William III of Ponthieu (c. 1093 – 1171) also called William (II; III) Talvas. He was seigneur de Montgomery in Normandy and Count of Ponthieu.

==Life==
Born circa 1093, William was son of Robert of Bellême and Agnes of Ponthieu. He succeeded his father as count of Ponthieu some time between 1105 and 1111, when he alone as count made a gift to the abbey of Cluny. His father Robert de Bellême had turned against Henry I on several occasions, had escaped capture at the battle of Tinchebrai in 1106 commanding Duke Robert Curthose's rear guard and later, while serving as envoy for King Louis VI of France, he was arrested by Henry I and imprisoned for life. William was naturally driven by this to oppose King Henry. In June 1119, however, Henry I restored all his father's lands in Normandy. In 1124, William and his brother-in-law, Duke Hugh II of Burgundy, dispatched forces to Reims to support their overlord, King Louis VI of France, in his conflict with Emperor Henry V.

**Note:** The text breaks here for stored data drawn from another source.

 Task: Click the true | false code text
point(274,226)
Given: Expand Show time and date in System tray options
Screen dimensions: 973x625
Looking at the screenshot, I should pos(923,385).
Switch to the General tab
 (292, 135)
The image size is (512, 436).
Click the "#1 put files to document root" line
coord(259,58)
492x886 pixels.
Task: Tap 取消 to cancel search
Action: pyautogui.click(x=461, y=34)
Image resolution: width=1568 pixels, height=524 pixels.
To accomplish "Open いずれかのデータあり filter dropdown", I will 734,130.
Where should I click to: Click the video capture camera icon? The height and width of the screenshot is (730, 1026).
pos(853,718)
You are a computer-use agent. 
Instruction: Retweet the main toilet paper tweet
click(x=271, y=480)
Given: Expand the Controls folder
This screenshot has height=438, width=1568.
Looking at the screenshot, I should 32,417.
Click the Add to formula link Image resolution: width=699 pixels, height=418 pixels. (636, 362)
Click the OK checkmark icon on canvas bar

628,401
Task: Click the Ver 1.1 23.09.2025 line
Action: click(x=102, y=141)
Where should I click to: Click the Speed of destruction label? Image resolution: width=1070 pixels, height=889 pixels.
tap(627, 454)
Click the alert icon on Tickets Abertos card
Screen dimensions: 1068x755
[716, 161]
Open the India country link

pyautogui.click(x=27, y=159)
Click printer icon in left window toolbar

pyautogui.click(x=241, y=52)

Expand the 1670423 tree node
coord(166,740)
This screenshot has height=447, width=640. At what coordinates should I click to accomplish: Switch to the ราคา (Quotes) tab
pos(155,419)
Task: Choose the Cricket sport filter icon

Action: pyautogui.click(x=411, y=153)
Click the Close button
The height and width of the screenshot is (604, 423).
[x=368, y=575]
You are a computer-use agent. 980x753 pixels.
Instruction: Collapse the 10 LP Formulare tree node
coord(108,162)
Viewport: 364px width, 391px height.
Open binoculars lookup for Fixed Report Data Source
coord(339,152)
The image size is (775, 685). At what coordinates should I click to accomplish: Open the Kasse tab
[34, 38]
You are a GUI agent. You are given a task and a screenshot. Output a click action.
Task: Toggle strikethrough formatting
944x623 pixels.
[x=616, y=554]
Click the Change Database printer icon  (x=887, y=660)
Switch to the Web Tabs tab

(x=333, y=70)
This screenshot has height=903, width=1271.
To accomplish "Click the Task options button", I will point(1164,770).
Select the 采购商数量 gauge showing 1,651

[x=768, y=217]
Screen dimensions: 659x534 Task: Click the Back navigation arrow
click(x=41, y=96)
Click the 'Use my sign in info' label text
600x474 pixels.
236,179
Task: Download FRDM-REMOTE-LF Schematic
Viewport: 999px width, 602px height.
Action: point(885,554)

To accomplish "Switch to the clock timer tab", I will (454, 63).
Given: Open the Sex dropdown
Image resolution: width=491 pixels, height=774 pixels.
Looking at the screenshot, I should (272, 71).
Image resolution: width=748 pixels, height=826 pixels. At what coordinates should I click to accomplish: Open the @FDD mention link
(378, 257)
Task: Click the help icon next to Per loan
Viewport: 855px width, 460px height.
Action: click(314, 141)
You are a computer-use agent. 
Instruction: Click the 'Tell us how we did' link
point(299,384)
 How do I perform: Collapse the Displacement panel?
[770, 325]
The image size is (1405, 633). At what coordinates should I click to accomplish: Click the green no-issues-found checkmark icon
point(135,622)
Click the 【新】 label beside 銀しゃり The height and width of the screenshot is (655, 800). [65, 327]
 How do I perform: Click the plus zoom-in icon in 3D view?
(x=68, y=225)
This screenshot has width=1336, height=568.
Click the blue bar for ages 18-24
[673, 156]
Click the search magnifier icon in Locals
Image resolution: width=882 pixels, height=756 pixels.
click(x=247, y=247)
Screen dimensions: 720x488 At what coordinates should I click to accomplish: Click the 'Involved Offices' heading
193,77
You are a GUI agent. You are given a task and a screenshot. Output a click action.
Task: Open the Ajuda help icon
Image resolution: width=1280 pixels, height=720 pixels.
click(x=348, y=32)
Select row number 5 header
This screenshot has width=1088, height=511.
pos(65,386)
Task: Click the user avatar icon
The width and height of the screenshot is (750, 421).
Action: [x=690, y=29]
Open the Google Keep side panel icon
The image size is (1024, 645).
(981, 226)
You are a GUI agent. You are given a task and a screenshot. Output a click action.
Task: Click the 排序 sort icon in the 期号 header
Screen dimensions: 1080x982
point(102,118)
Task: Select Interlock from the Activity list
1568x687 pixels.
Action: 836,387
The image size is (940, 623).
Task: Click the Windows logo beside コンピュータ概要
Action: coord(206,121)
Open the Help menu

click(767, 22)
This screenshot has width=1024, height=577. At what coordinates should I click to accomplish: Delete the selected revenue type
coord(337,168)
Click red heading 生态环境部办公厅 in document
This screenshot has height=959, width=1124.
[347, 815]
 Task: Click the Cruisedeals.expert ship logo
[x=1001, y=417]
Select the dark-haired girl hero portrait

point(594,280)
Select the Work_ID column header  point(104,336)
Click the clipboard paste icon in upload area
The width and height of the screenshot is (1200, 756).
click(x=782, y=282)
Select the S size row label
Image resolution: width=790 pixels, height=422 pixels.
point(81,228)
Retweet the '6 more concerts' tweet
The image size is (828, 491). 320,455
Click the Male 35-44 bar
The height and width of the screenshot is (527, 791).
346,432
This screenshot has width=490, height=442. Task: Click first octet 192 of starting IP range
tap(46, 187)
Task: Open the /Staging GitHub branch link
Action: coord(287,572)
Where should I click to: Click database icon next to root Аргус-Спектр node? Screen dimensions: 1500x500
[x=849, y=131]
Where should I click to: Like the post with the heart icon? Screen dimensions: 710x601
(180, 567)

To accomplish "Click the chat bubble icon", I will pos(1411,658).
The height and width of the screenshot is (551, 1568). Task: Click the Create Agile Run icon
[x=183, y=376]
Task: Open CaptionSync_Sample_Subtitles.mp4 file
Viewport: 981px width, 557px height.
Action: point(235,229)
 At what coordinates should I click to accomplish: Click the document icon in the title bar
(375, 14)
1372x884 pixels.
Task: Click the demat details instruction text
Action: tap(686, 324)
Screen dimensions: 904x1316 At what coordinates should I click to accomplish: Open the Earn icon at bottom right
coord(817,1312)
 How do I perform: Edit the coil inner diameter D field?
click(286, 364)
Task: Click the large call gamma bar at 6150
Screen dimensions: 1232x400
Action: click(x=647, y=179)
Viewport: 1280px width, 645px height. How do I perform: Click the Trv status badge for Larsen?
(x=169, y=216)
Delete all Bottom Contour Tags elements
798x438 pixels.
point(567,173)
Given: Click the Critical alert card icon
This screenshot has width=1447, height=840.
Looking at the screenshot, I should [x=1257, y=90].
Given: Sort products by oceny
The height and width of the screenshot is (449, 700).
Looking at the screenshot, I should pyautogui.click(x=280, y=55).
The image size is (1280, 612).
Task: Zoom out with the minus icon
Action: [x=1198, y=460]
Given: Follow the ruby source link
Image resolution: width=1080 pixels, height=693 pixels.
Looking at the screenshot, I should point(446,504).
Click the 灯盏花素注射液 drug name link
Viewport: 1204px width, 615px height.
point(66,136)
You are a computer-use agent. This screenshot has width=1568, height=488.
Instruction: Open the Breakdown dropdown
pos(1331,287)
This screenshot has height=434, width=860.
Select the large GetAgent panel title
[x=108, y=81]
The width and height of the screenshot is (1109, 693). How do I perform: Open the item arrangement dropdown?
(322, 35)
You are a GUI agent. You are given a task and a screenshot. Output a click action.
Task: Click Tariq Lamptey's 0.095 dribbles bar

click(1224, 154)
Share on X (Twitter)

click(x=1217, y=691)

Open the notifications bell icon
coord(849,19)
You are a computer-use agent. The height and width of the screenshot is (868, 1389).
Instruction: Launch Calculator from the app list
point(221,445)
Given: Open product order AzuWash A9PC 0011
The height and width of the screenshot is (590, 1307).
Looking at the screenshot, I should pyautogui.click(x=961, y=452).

Sometime prior to 1126, William resigned the county of Ponthieu to his son Guy but retained the title of count. In 1127, William gave land located in the present-day department of Manche to the abbey of Saint-Sauveur-le-Vicomte, which had never been supported by his family. During 1135, he was repeatedly called to King Henry I's court, but due to the fate of his father, William was fully aware of the dangers of visiting and chose to decline the invitation. By September, he had returned to his Manceau estates, whereupon, Henry I again confiscated all his Norman lands. William responded by joining Count Geoffrey V of Anjou in his invasion of Normandy after Henry I's death. With the on-going civil war between Matilda, Geoffrey's wife, and her cousin, Stephen of Blois, William's lands were placed under interdict by bishop of Sées. William fought alongside Geoffrey in the Norman campaign in September of 1136, but they had to retreat. By 1137, he retired from Norman ducal politics, instead founding Saint-Andre-en-Gouffern and Notre-Dame de Persiegne, a Cistercian abbey.

Following his son, Guy's death on crusade in 1147, William wrote to his grandson, newly appointed count John, urging him, for the sake of his father's soul, to return property to the priory of Abbeville.

In March 1166, William and his grandson Count John I of Ponthieu (d. 1191) rebelled; opposing commands of Queen Eleanor, who ruled Normandy while her husband, King Henry II of England, was campaigning in Wales. William and John's rebellion, largely ineffective and short-lived, cost them their castles of Alençon and La Roche Mabille, which Henry took through mere intimidation. William, in particular, lost lands in both England and Normandy, which represented the political shift that had occurred as a result of Henry’s growing influence.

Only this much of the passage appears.